[Brano fornito]

□ □ □ □

Lungi dal realizzare la sua essenza, il capitale la demolisce attualizzandola: «Questo significa la soppressione del modo di produzione capitalistico, nell’ambito del modo di produzione capitalistico, quindi è una contraddizione che si distrugge da sé stessa, che prima facie si presenta come un semplice momento di transizione verso una nuova forma di produzione. Essa si presenta poi come tale anche all’apparenza. In certe sfere stabilisce il monopolio e richiede quindi l’intervento dello Stato. Ricostituisce una nuova aristocrazia finanziaria, una nuova categoria di parassiti nella forma di escogitatori di progetti, di fondatori e di direttori che sono tali semplicemente di nome; tutto un sistema di frodi e di imbrogli che ha per oggetto la fondazione di società, l’emissione e il commercio di azioni. È produzione privata senza il controllo della proprietà privata» (Il Capitale, III, cap. 27).

Questa accozzaglia di titolari di funzioni è ormai estranea al funzionamento del capitale produttivo; nessuno è in senso stretto borghese, proprietario dei mezzi di produzione, ormai detenuti da grandi banche e società di investimento, persone giuridiche nel senso del diritto. Da tempo assistiamo, come Marx aveva intuito, a una nuova fase storica basata sulla subordinazione del capitale industriale a quello finanziario e al rafforzamento della sussunzione reale del lavoro da parte del management.

Noi vediamo chiaramente come il nesso sociale della produzione si impone esclusivamente come legge naturale onnipotente che si oppone non solo alla libera volontà dell’individuo, ma agli interessi della collettività nel suo insieme. Nella Cina odierna il capitalismo di Stato si coniuga efficacemente con il più sfrenato capitalismo privato. Lo schema della purezza impedisce la comprensione della storia del capitalismo, dell’alternanza di fasi di statizzazione e di “liberalizzazione”.

Lungi dall’essere un’anticamera del socialismo, il capitalismo di Stato fu fin dall’inizio un’alternativa interna a un capitalismo irriducibile alla proprietà privata dei mezzi di produzione. Oggi il capitalismo di Stato cinese “riformato”, assimila socializzazione e nazionalizzazione, in favore di una definizione statalista del socialismo (il rovesciamento consapevole e intenzionale del capitalismo di Stato nel socialismo è una cazzata), che l’ortodossia credeva potesse essere tratta da Marx (sic!), e che si rivelò falsa fin dall’inizio della rivoluzione russa (almeno in ciò Trotskij ebbe ragione).

□ □ □ □

[Record dell'esercizio]
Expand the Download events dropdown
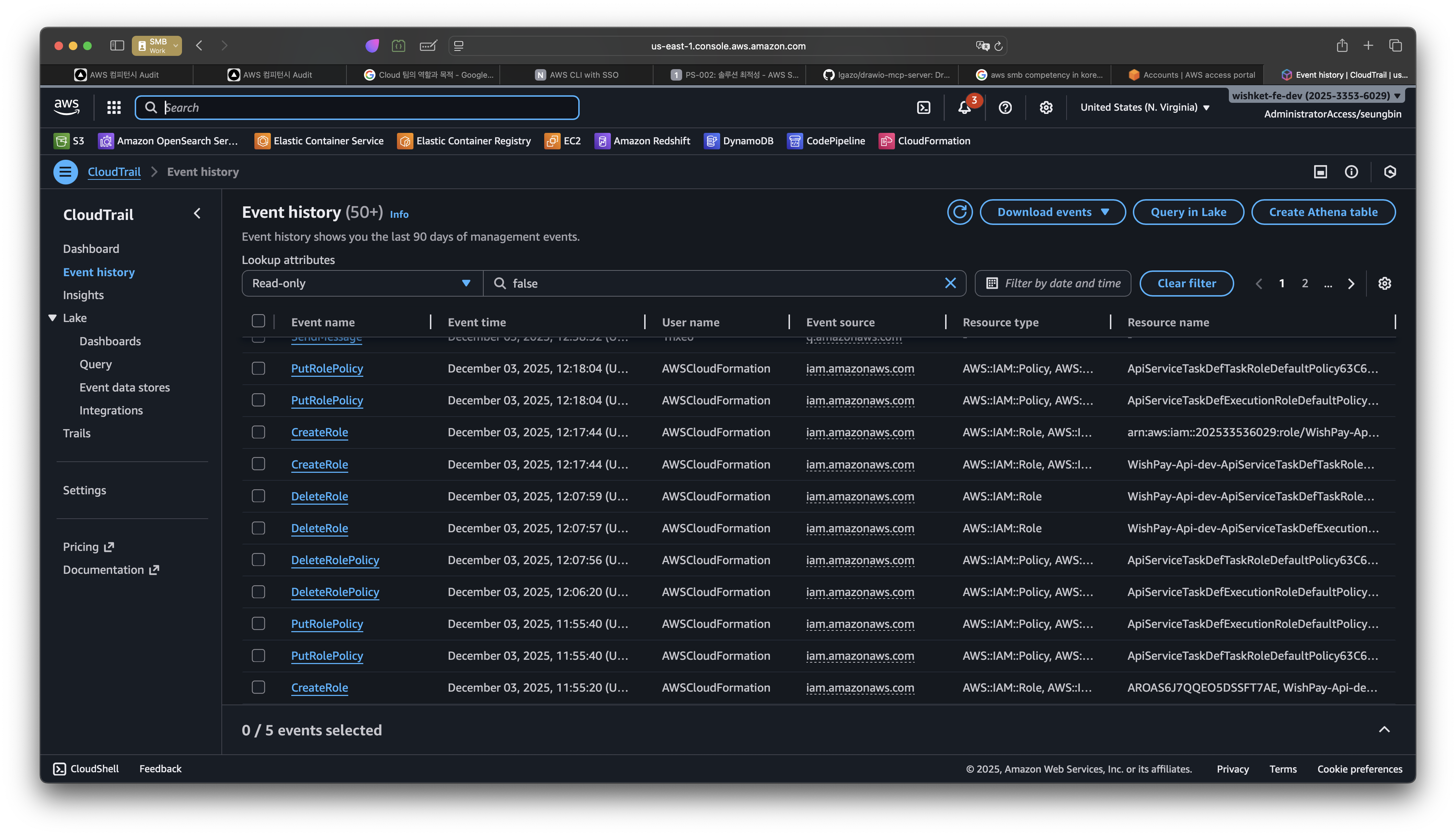The width and height of the screenshot is (1456, 836). tap(1052, 212)
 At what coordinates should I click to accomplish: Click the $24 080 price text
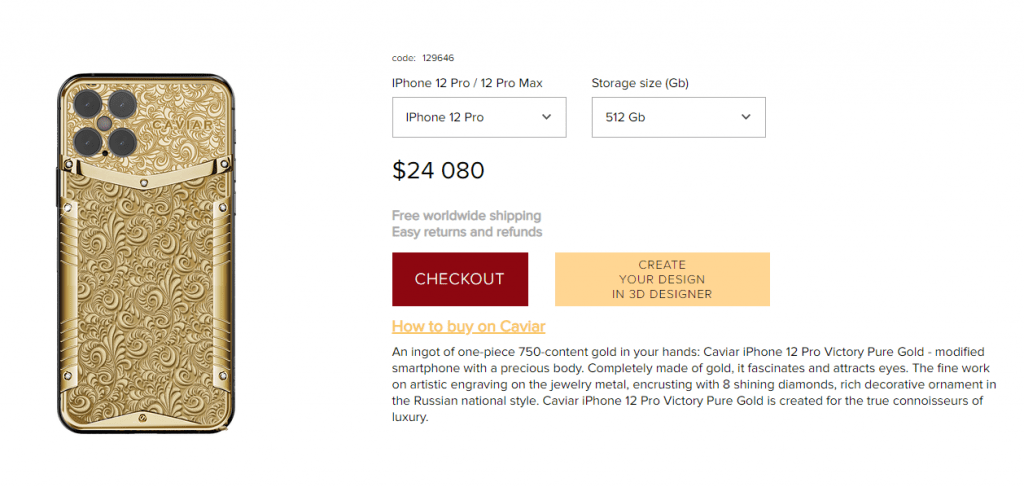[x=438, y=170]
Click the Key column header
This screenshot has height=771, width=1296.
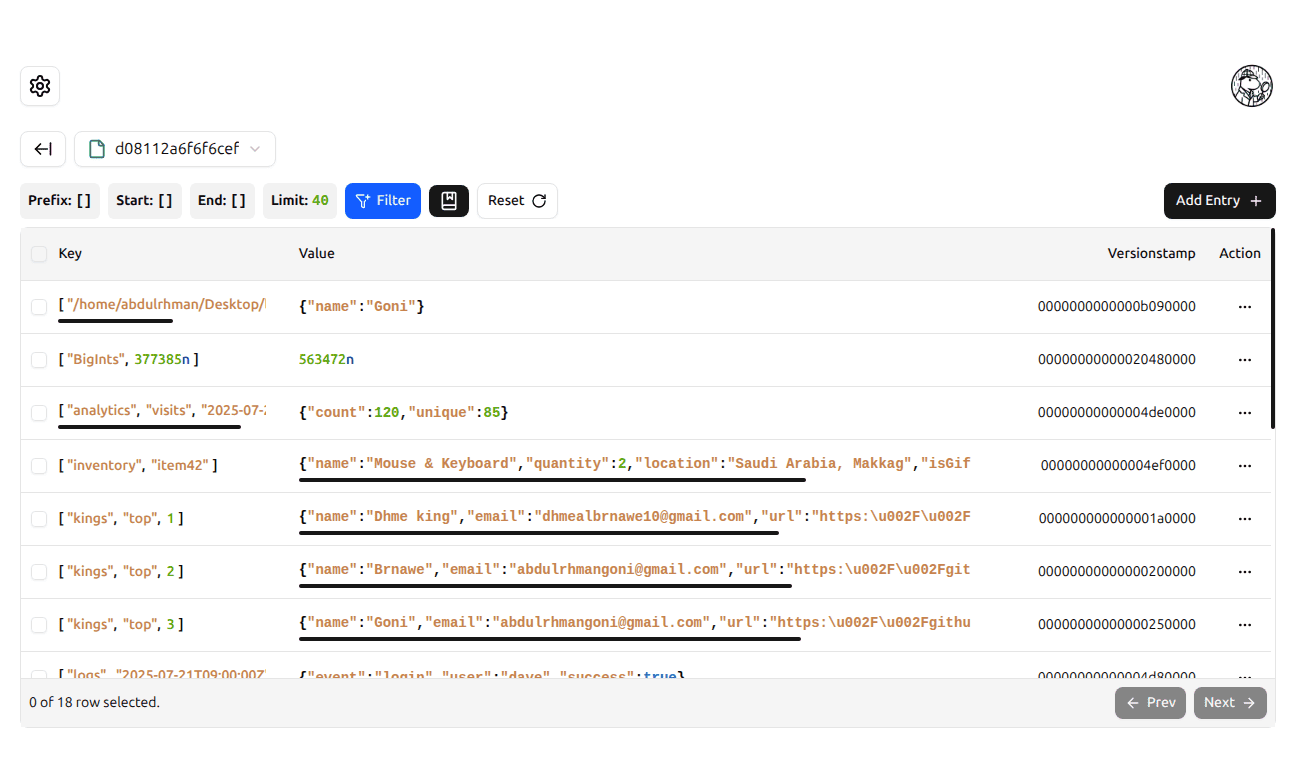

□ □ □ □

[Elenco dei compiti]
**1)** Riscrivi la parte dei record che si apre con la riga contenente "At what coordinates" e termina con la fine dei record, sostituendo "price text" con "price label" e lasciando invariato tutto il resto. Riporta solo queste righe, escludendo le immagini.
**2)** Prosegui il brano sul capitalismo di Stato e sul capitale finanziario a partire dalla sua ultima frase.
I record non hanno alcun legame con il brano.

[Risultati dell'esercizio]
**1)**
 At what coordinates should I click to accomplish: Click the $24 080 price label
[x=438, y=170]
Click the Key column header
This screenshot has height=771, width=1296.

**2)**
Il capitale si realizza attraverso l’autodistruzione, perché entra in contraddizione con il suo stesso scopo, lo sviluppo delle forze produttive sia materiali che sociali: “Se il modo di produzione capitalistico è quindi un mezzo storico per lo sviluppo della forza produttiva materiale e la creazione di un corrispondente mercato mondiale, esso è al tempo stesso la contraddizione costante tra questo suo compito storico e i rapporti di produzione sociali che gli corrispondono» (ibid., cap. 15).

Tradendo la sua missione storica, il capitalismo si condanna alla morte. I limiti della valorizzazione «si trovano dunque continuamente in conflitto con i metodi di produzione a cui il capitale deve ricorrere per raggiungere il suo scopo e che perseguono l’accrescimento illimitato della produzione, la produzione come fine a sé stessa, lo sviluppo incondizionato delle forze produttive sociali del lavoro. Il mezzo – lo sviluppo incondizionato delle forze produttive sociali – viene permanentemente in conflitto con il fine ristretto, la valorizzazione del capitale esistente» (Ibid.).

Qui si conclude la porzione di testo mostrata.